Thrive by Richard Layard
Author:Richard Layard
Language: eng
Format: epub
Publisher: Princeton University Press
Published: 2015-04-19T04:00:00+00:00
Figure 12.2. Where IAPT fits in.
As figure 12.2 shows, IAPT is not part of primary care or secondary care—it lies in between. That is vital. And it can be accessed through self-referral without going to the family doctor.

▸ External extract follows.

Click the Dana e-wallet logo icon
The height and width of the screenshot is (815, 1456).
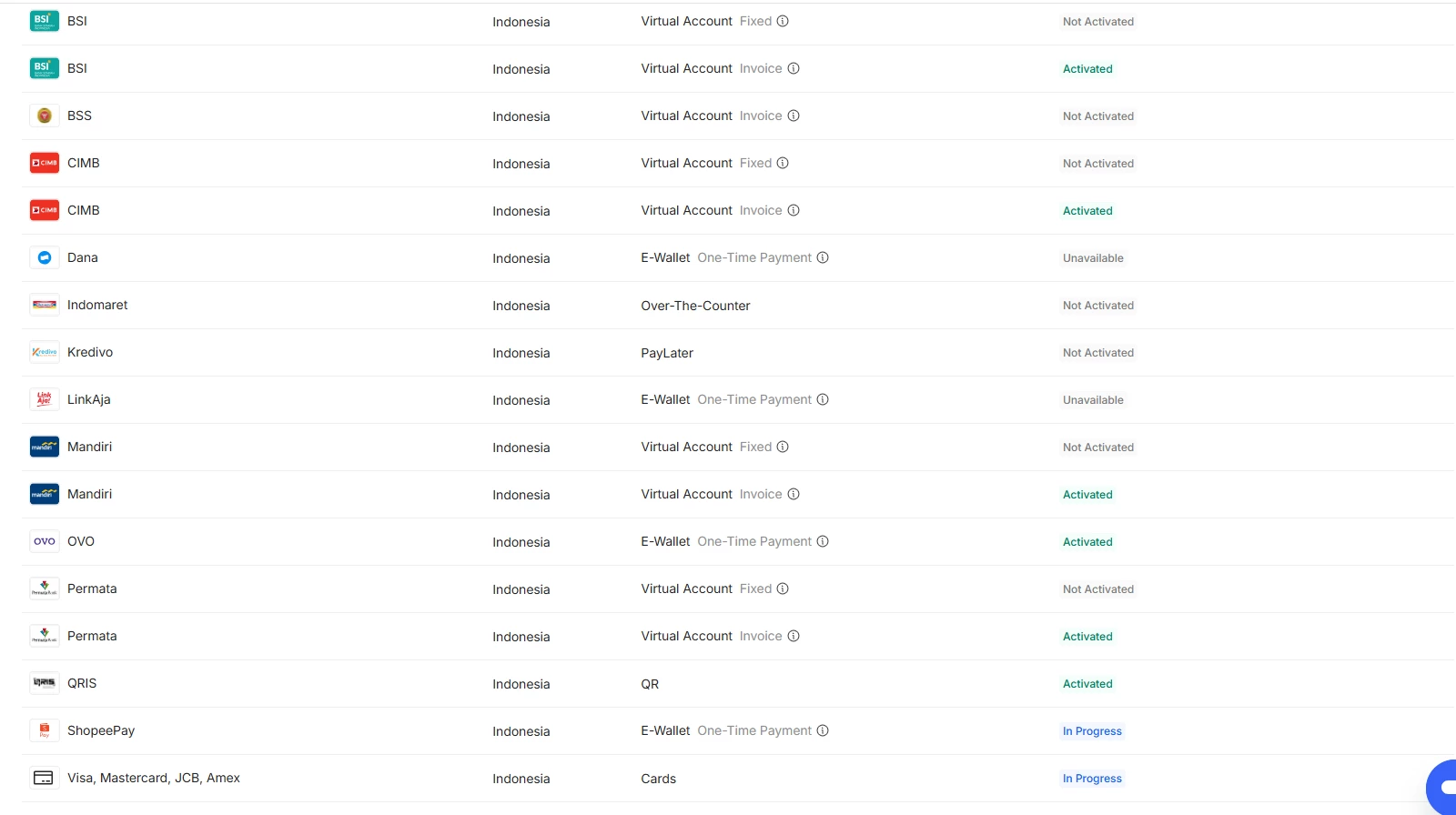coord(44,257)
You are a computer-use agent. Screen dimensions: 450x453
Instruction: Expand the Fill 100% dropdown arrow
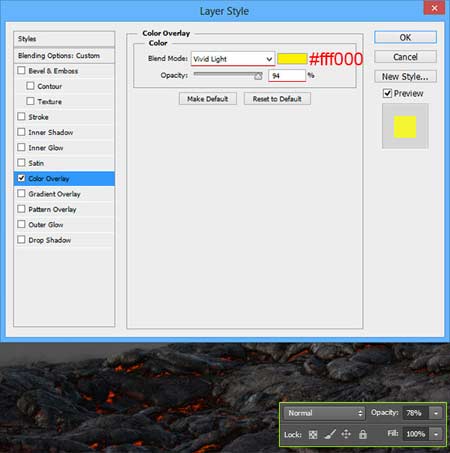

Finally, how do these IAPT services come into being? They are commissioned by the local commissioners, through whom the funding for the National Health Service flows.29 Generally, commissioning is done by open tender once every three years or so, and providers who bid may be secondary mental health trusts (most commonly) but also voluntary organizations, and sometimes private sector providers. To qualify, a provider has to satisfy the criteria we described earlier. The service is then subject to regular outside appraisal, more detailed if the service is taking trainees. And most important it has to supply (anonymized) data on every patient treated, in order that we can know what access it provides and how successfully its patients are treated—do they actually recover? This outcome measurement is probably the most important single feature of IAPT. It is really the only ultimate guarantee of quality. The people who commission mental health services are always tempted to save money by dumbing down quality. But if they do this, they will get found out—it will be revealed in the published outcome figures. In fact, providing services and the public with information on outcomes is key to the future of mental health in England.
The Critics of IAPT
Even so, IAPT, like everything human, has its critics. Some of the complaints are justified, since what happens locally on the ground never corresponds exactly to what its originators intended. For example, there have been commissioners who have limited the number of sessions of treatment a person can receive initially to six or less. This is an outrage. It is as if a commissioner said to a surgeon, “We will pay for a one-hour operation and if it is not finished after sixty minutes, sew the patient up and we will consider whether to let you continue treatment.” This kind of situation is not the fault of IAPT but of the commissioners, and IAPT has achieved whatever it has despite being sometimes driven off course from outside. In some ways it is a miracle that so much has been achieved.
Moreover, some of the criticisms that are made are really quite misleading. For example, some people say that IAPT only provides CBT, but in fact it provides a range of NICE-recommended therapies. As of today around 38% of all the high-intensity therapists employed in IAPT describe themselves as either counselors or therapists from non-CBT therapies.30 But IAPT is of course confined to therapies recommended by NICE, and that is the biggest ground for complaint.
As a matter of history, however, the expansion of psychological therapy would never have happened at all without NICE. Policy makers these days demand evidence before spending taxpayers’ money, especially if the area of spending lies outside their comfort zone. It was NICE’s evidence that forced them to act. This does not mean that NICE is the last word.